IEA sees less Canadian oil production under climate change policies

 

(The Financial Post; Canada; Nov. 16) - The world’s thirst for oil will not diminish over the next few decades, but Canadian production will not grow as swiftly to meet that demand, said a new report by the International Energy Agency. The latest World Energy Outlook expects Canadian output to grow to 6.1 million barrels per day by 2040 if governments stick to their Paris agreement pledges — but that’s 1.5 million less than the IEA scenario that assumes no new international policies to fight climate change.

 

Over the past few years, the IEA has been steadily cutting its Canadian oil output forecast. Last year, the Paris-based agency estimated 2040 production primarily from the oil sands to grow to 6.8 million barrels per day — which was 600,000 barrels less than its 2014 forecast.

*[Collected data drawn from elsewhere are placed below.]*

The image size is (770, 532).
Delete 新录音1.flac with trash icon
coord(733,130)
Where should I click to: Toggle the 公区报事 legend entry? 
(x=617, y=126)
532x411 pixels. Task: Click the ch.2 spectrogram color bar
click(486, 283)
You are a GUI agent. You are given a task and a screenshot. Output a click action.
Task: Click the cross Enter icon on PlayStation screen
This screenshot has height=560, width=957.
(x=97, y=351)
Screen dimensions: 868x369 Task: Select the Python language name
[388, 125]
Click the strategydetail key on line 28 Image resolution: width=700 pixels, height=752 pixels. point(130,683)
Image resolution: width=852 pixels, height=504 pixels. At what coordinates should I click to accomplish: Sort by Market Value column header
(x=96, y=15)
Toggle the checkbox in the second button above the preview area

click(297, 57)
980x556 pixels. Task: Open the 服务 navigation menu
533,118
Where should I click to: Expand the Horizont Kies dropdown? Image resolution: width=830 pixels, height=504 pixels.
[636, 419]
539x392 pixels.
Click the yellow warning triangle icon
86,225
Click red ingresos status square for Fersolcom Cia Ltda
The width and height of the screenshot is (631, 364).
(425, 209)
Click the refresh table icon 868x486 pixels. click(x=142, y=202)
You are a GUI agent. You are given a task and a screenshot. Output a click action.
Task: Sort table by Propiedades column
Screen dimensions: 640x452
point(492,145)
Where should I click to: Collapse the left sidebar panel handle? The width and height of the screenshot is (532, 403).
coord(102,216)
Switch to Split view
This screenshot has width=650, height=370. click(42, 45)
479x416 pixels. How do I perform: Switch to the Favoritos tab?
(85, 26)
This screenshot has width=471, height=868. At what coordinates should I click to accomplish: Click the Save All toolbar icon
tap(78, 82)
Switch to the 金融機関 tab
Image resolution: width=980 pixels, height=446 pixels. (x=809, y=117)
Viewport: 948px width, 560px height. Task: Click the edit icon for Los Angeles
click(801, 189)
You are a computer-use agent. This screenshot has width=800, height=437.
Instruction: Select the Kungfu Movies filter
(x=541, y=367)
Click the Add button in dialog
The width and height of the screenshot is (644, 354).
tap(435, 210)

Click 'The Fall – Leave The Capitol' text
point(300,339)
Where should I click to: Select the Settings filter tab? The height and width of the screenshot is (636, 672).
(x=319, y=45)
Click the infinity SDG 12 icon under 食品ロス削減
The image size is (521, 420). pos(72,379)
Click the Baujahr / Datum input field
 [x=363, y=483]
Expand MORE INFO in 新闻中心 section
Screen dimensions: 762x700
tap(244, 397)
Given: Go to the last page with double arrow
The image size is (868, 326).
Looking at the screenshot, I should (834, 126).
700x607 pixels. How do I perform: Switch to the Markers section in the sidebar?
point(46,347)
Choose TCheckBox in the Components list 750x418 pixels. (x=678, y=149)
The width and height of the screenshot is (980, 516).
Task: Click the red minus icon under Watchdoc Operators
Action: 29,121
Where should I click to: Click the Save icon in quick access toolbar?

Now, it’s looking like 6.1 million barrels. Despite the challenges, the Canadian oil and gas sector will remain an investment magnet, attracting $1.1 trillion over the next 24 years, the IEA said.

 

 

 

Analyst suggests $35 oil possible if OPEC cannot agree on cuts

 

(Bloomberg; Nov. 13) - OPEC members need to stop bickering over output curbs or risk the group becoming irrelevant to global oil markets, said an analyst who predicted the biggest price crash in a generation. It’s in the interest of all producers to reach a deal that’s aimed at stabilizing prices, which are 61 percent lower than their 2014-highs, said Gary Ross, executive chairman at PIRA Energy Group, now a part of S&P Global Platts.

 

A failure to implement an agreement could drag down crude to as low as $35 a barrel, while success at the group’s meeting later this month could push oil to $60. Crude slumped below $45 a barrel earlier this month amid concern over the ability of the Organization of Petroleum Exporting Countries to implement a deal to cut production for the first time in eight years.

 

Key members Iran and Iraq argue they should be exempt from output cuts. OPEC ministers will meet in Vienna on Nov. 30 to decide how to share the burden. “OPEC has to reach a deal to become relevant again,” Ross said. “Our view is that they will cut and I think when push comes to shove, they will collectively agree.” The International Energy Agency shared its own opinion Nov. 10, forecasting that prices may retreat amid “relentless global supply growth” unless OPEC enacts significant production cuts.